▸ Goal
Copy the items from the line with "The height and" down to the line with "coord(15,196)", and replace "checkbox" with "check box" while keeping everything else the same. Leave the pictures out.

::: Records supplied

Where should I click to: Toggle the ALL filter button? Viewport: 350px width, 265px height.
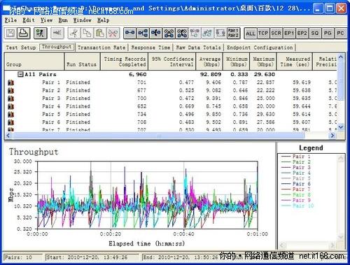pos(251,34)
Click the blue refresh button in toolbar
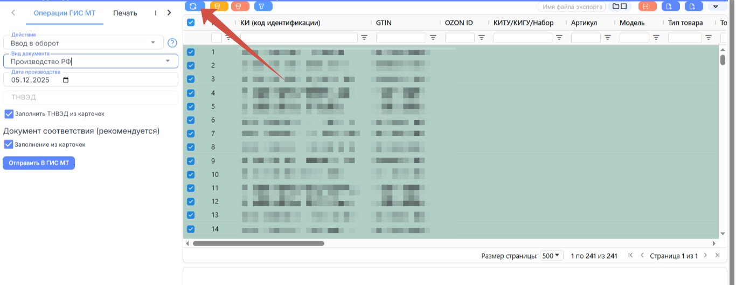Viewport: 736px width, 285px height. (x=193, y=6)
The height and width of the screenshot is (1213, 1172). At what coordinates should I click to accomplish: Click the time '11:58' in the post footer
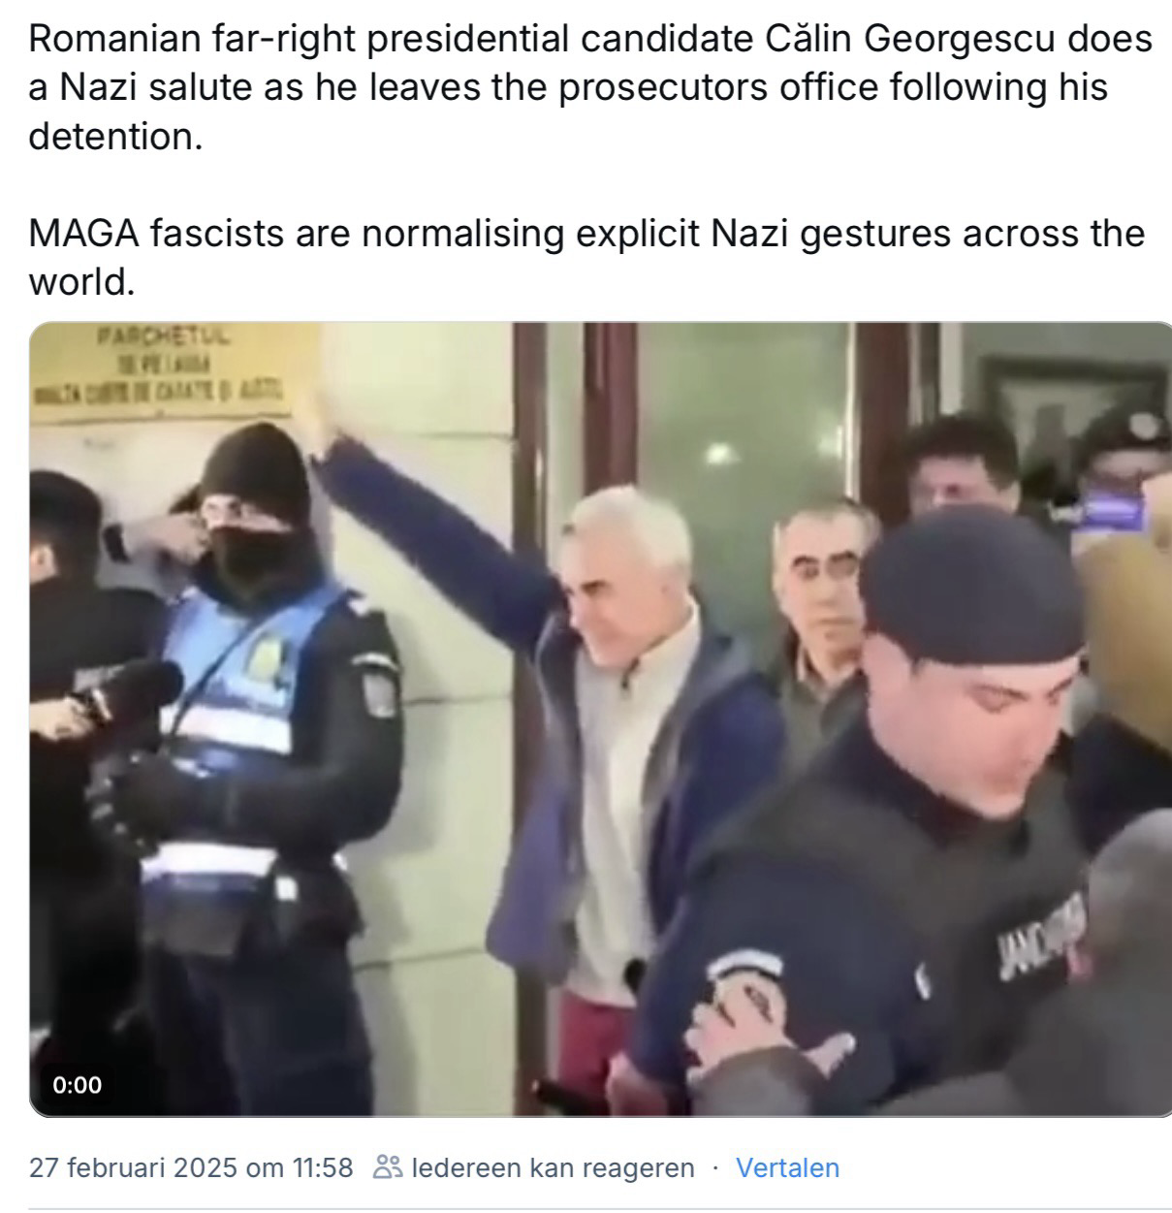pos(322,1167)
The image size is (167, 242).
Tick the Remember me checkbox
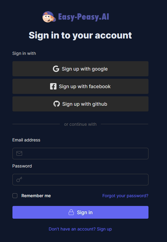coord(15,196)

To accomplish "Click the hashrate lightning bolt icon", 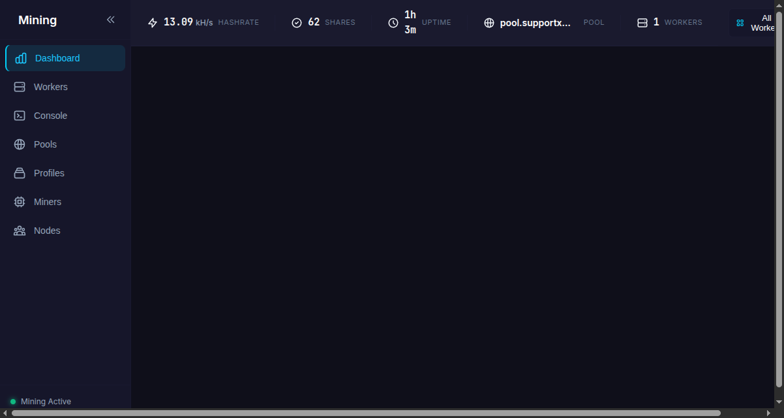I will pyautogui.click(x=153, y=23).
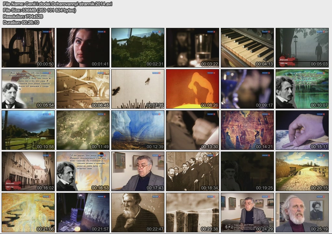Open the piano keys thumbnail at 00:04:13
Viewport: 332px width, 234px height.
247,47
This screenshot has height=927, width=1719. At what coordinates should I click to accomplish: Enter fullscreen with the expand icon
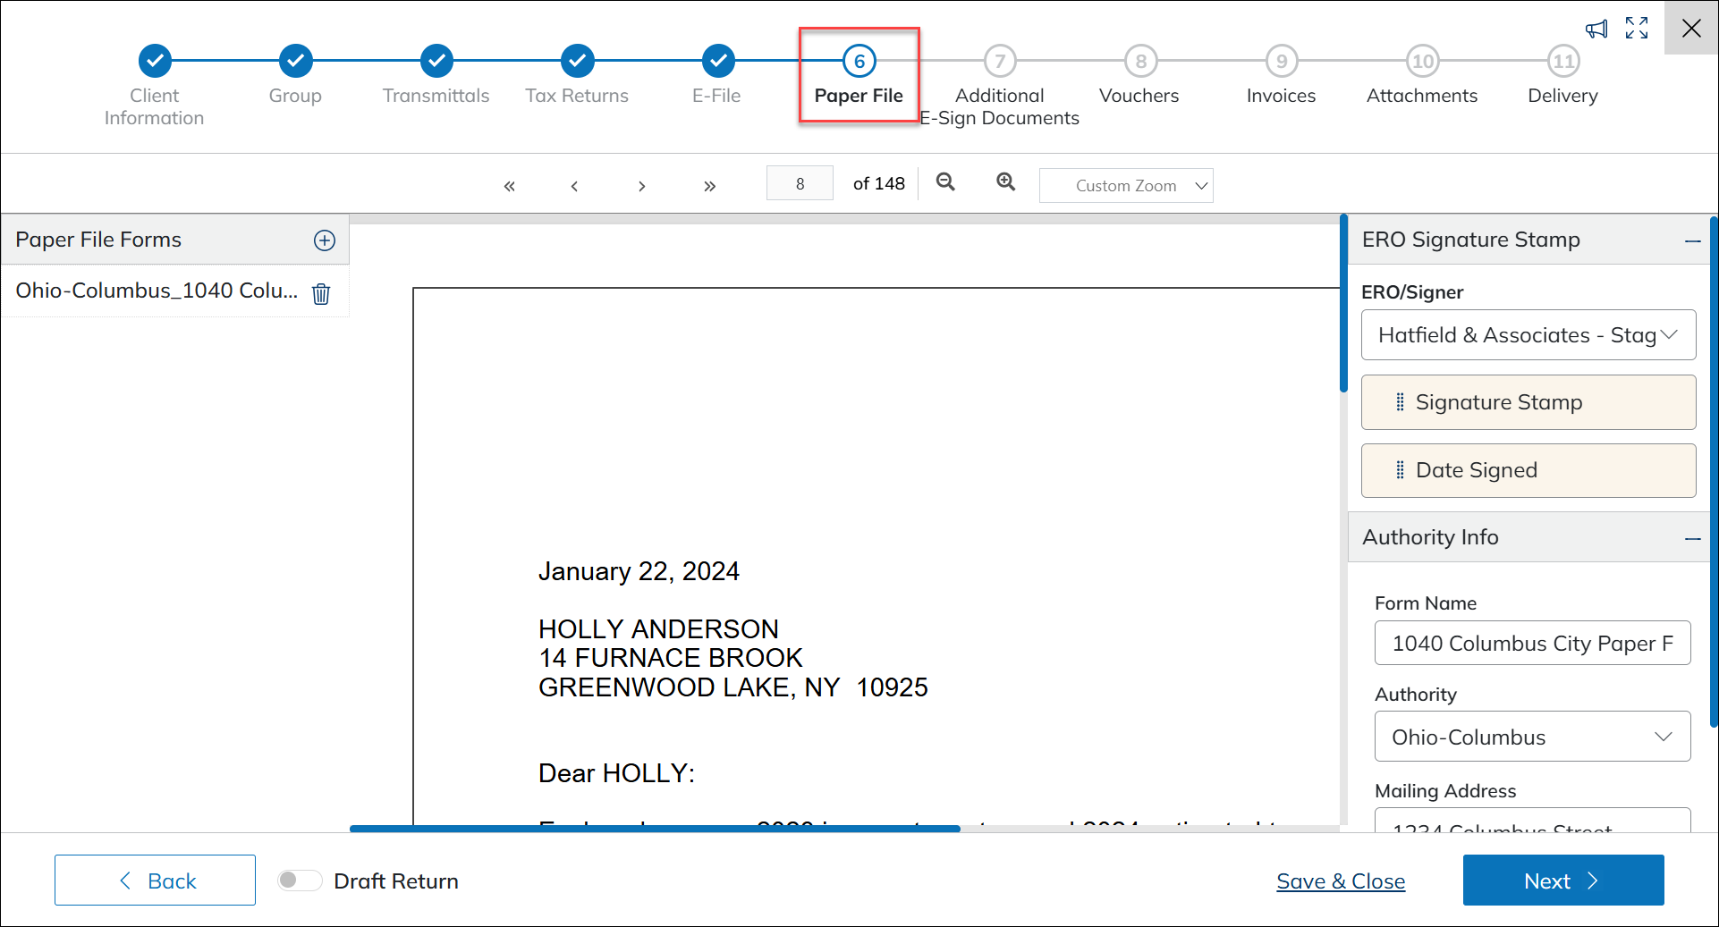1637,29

::::::
::: Records supplied

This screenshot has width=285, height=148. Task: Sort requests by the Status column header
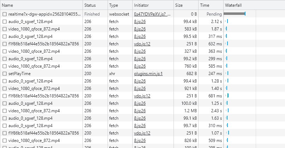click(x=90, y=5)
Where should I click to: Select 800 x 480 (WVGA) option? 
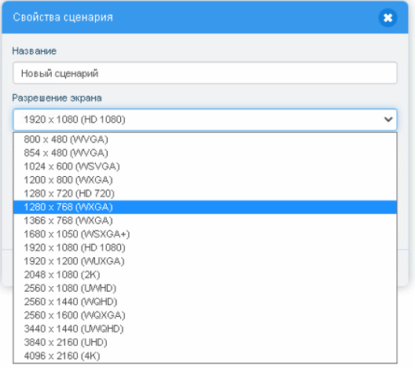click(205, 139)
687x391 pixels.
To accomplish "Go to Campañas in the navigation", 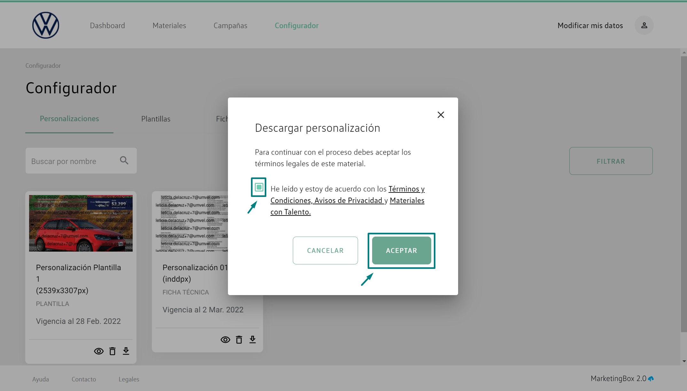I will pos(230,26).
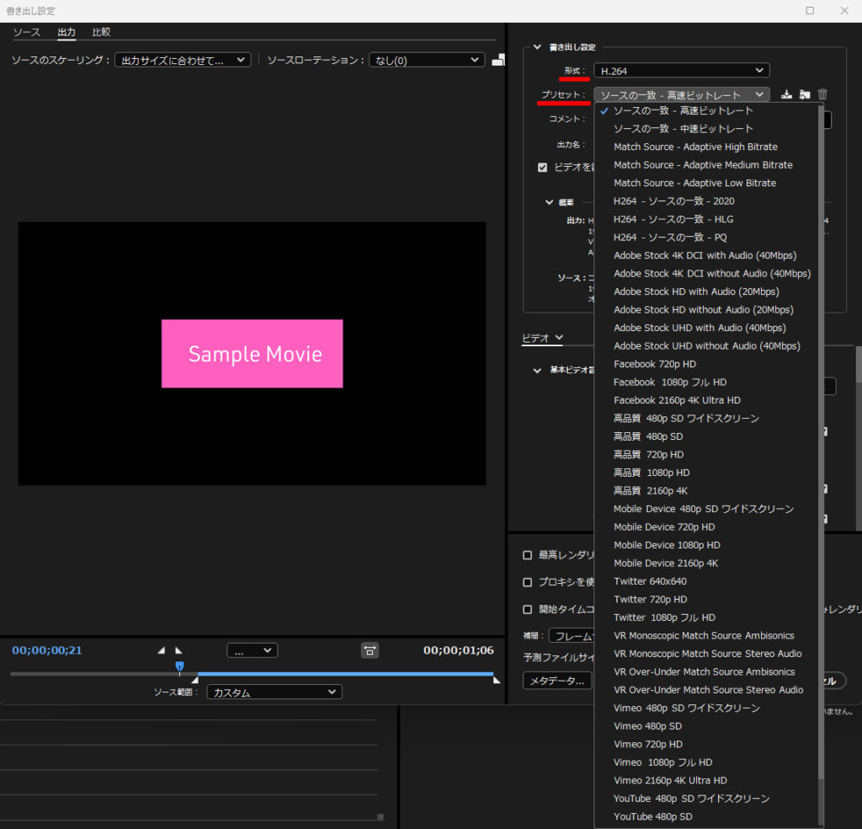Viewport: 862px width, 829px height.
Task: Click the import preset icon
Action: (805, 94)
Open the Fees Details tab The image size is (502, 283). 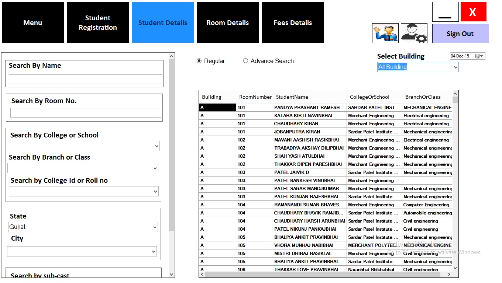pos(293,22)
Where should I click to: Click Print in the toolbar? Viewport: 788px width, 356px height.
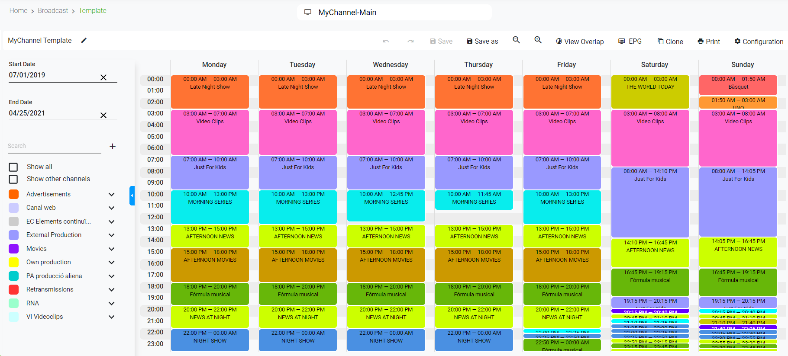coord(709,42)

::::::

▸ The result
The height and width of the screenshot is (1213, 1172). At what coordinates should I click to accomplish: Click the time '11:58' in the post footer
pos(322,1167)
The image size is (167, 242).
Tick the Remember me check box
coord(15,196)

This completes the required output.